SELECTION:
BEGIN

Plainfield making plans to replace dead ash trees

PLAINFIELD – The village of Plainfield’s public works department is trying to get ahead of other municipalities in replacing trees infested with emerald ash borer beetles.

The village approved Monday a $150,000 order of 500 parkway trees from the Suburban Tree Consortium. Normally, trees are ordered much later in the summer season, according to Public Works Director Allen Persons.

“The earlier you can get authorization in the year the better,” Persons said. “If you wait too long in the season, you’re competing with the other communities for the best trees out there.”

The village has previously purchased trees from the consortium, which works with tree nurseries to provide low rates for high-quality trees to participating members.

The consortium mostly includes other western suburbs. Plainfield and New Lenox are the only municipalities from Will County participating in it.

After the village makes an order, employees then head to nurseries and pick out trees. The trees are reserved for when the village is ready to plant them.

END

RECORDS SHOWN:
BEGIN

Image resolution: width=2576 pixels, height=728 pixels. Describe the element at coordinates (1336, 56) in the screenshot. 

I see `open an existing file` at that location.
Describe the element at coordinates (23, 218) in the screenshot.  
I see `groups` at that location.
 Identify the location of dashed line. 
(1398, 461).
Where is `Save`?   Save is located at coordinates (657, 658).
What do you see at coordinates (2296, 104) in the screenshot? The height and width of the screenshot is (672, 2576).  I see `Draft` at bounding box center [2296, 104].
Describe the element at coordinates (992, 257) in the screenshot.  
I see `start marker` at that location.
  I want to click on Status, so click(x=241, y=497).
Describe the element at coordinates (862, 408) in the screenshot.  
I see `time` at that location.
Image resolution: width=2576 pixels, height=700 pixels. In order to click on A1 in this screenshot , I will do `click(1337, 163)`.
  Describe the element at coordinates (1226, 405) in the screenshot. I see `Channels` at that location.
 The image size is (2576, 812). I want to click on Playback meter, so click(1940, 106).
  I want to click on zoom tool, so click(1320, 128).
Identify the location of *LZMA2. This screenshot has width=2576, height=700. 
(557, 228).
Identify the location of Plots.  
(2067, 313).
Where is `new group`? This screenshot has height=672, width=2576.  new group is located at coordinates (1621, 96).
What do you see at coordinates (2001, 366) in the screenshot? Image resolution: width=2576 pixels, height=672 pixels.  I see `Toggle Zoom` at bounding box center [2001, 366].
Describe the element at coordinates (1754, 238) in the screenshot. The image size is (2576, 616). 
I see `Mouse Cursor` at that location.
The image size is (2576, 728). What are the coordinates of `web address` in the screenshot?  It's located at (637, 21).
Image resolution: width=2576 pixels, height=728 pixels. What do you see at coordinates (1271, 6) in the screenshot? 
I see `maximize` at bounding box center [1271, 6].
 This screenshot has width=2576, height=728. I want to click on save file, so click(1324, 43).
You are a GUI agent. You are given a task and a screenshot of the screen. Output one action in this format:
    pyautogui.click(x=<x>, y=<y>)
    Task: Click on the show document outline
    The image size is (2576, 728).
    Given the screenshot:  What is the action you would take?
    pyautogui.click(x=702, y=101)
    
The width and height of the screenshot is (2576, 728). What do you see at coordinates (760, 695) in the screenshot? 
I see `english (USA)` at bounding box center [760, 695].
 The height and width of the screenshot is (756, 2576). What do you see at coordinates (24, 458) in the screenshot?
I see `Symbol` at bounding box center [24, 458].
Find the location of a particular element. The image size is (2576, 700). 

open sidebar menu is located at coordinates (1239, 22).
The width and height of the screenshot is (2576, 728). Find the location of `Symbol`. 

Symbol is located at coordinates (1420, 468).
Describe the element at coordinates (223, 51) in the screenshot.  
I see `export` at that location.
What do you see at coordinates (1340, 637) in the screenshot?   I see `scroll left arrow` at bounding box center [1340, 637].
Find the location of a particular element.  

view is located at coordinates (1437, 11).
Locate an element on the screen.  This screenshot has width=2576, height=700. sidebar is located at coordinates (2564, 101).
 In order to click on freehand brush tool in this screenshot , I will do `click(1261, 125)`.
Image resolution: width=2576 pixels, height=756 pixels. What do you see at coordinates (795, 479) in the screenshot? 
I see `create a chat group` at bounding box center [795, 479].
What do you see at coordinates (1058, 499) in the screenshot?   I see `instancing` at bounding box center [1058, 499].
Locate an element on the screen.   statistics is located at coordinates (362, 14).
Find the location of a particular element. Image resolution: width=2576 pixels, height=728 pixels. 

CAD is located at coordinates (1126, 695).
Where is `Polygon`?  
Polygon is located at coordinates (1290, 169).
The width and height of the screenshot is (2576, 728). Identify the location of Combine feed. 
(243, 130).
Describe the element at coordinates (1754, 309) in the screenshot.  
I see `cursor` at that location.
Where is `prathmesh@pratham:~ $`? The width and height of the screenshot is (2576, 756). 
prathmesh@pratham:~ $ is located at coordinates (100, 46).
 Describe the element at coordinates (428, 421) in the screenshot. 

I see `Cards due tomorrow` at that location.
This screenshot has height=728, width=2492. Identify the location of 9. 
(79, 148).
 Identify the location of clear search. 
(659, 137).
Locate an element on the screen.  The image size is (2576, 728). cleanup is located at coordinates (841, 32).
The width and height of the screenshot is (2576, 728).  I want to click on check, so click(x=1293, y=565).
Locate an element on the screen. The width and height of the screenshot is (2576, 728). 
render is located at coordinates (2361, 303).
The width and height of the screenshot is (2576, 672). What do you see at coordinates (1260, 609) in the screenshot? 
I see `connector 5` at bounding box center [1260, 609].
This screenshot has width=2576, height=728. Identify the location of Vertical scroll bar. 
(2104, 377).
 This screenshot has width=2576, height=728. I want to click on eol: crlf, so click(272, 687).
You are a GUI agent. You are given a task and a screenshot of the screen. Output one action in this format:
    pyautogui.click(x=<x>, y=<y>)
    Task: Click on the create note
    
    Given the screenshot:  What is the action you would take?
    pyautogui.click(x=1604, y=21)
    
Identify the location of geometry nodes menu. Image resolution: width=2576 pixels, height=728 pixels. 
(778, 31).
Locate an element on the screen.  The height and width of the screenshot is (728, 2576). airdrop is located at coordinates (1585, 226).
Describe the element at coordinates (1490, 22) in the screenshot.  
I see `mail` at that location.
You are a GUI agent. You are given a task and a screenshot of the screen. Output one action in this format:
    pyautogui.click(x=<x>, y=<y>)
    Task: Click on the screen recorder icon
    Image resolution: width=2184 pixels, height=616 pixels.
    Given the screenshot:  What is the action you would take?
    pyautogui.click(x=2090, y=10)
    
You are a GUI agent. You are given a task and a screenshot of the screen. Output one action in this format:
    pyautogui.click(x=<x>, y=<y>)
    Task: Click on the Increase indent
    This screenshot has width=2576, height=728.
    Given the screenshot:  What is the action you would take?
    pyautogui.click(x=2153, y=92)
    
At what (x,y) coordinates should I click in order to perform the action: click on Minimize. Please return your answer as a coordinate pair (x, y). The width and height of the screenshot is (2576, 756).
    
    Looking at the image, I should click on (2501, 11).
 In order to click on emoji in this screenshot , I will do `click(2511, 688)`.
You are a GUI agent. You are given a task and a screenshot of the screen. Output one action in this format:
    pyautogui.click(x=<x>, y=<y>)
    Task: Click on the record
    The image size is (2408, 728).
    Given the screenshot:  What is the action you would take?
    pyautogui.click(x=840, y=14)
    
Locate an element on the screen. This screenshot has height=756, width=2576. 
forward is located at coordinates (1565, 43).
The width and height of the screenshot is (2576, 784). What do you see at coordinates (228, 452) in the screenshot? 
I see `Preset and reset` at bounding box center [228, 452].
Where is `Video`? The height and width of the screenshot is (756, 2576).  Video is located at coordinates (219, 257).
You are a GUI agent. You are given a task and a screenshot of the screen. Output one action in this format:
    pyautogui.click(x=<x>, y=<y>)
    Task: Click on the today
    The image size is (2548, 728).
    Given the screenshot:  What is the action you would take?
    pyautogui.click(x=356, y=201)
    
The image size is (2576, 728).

END

AIM OF THE TASK:
Retype the part of the Plainfield ash tree article that opens with the words "Plainfield making plans" and ends after "to participating members.". The rows have nothing to do with this.

SOLUTION TO THIS TASK:
Plainfield making plans to replace dead ash trees

PLAINFIELD – The village of Plainfield’s public works department is trying to get ahead of other municipalities in replacing trees infested with emerald ash borer beetles.

The village approved Monday a $150,000 order of 500 parkway trees from the Suburban Tree Consortium. Normally, trees are ordered much later in the summer season, according to Public Works Director Allen Persons.

“The earlier you can get authorization in the year the better,” Persons said. “If you wait too long in the season, you’re competing with the other communities for the best trees out there.”

The village has previously purchased trees from the consortium, which works with tree nurseries to provide low rates for high-quality trees to participating members.